If you only ride in daylight and your bike is properly maintained, then the only legal requirement is a working brake on each wheel (But see requirement for the brakes to be efficient in the Highway Code.)
The complications start if you ride at night.
You must have front and rear lamps, pedal reflectors and a red rear reflector. These must meet either BSI ‘Kitemark’ standards (BS6102/3 Part 1 (Reflectors) Part 2 (Lights)), or the equivalent Euro standard.
The regulations on sales of new bikes require more reflectors to be fitted but you do not have to keep them on, or replace them if they drop off.
Reflectors for clipless pedals are either unobtainable or useless which is why so many new bikes are sold without pedals. If you have clipless pedals, reflective ankle bands show you are trying to comply with a stupid law.
Complications with lights:-
If you do have lamps fitted during the day, you must use them if visibility becomes poor.
Flashing lamps fitted to a bike are illegal. (Could be confused with a fire engine.)
Although LED rear lamps are very bright, lightweight, reliable and the batteries last ages, most types do not meet the British Standard.
The British Standard for front lamps includes running for 10 hours on a set of batteries. This means that most of the powerful rechargeable front lamps fail that part of the standard unless you have a car battery in your pannier. The most important point is to remember that you need to be seen by the driver of a car looking for a gap in a queue of cars with headlights on. The headlights of the emerging car will be pointing across the road so your reflectors will not help. You need the brightest front lamp you can get.
If you have a set of bright lamps, steady, flashing or strobing, you are unlikely to be prosecuted BUT, if you are knocked off in a collision with a motor vehicle, the driver’s insurance company will use any excuse to delay and reduce compensation – just when you or your heirs are least able to fight. Remember, the driver of the motor vehicle may be the only person there to give evidence.
A bike is a vehicle and you must comply with the law applying to vehicles. The best advice here is to get a copy of the Highway Code and read it, especially the rules for cyclists.

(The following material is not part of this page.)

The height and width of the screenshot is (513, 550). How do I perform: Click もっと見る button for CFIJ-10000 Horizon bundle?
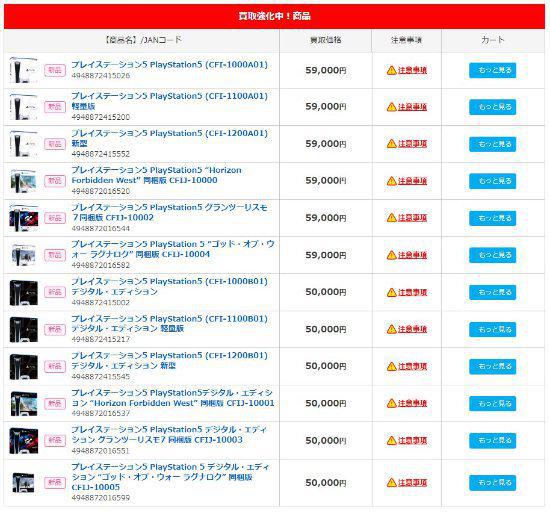(492, 181)
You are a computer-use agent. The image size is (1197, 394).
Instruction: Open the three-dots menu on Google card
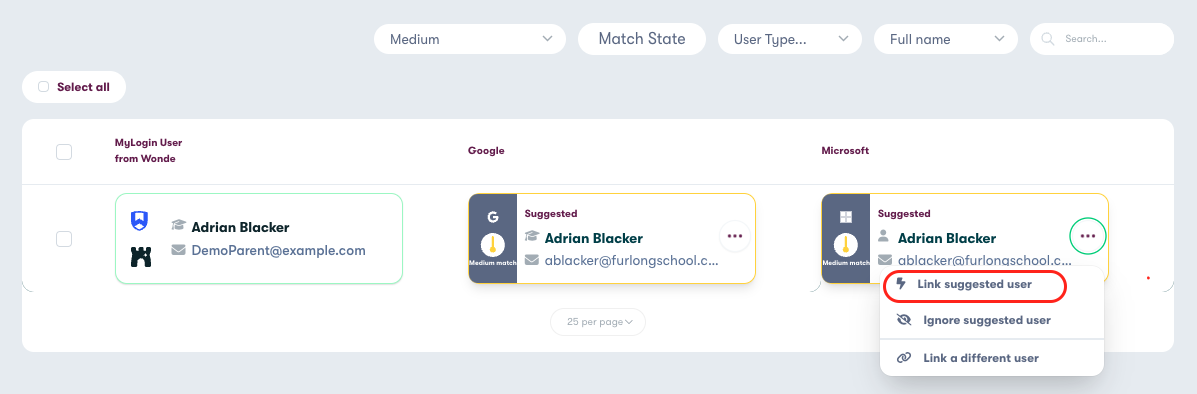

The Highway Code makes clear what is law and what is only advice. If you are knocked off while disregarding the advice, you are more likely to find the insurance company dragging its feet. For example, there is no legal requirement to dress in fluorescent yellow and twinkle like a little star, but if you are killed in a road ‘accident’ your clothing will be photographed ‘and used in evidence’. (This also applies to your grandma walking home from a bring-and-buy sale in a navy blue coat.)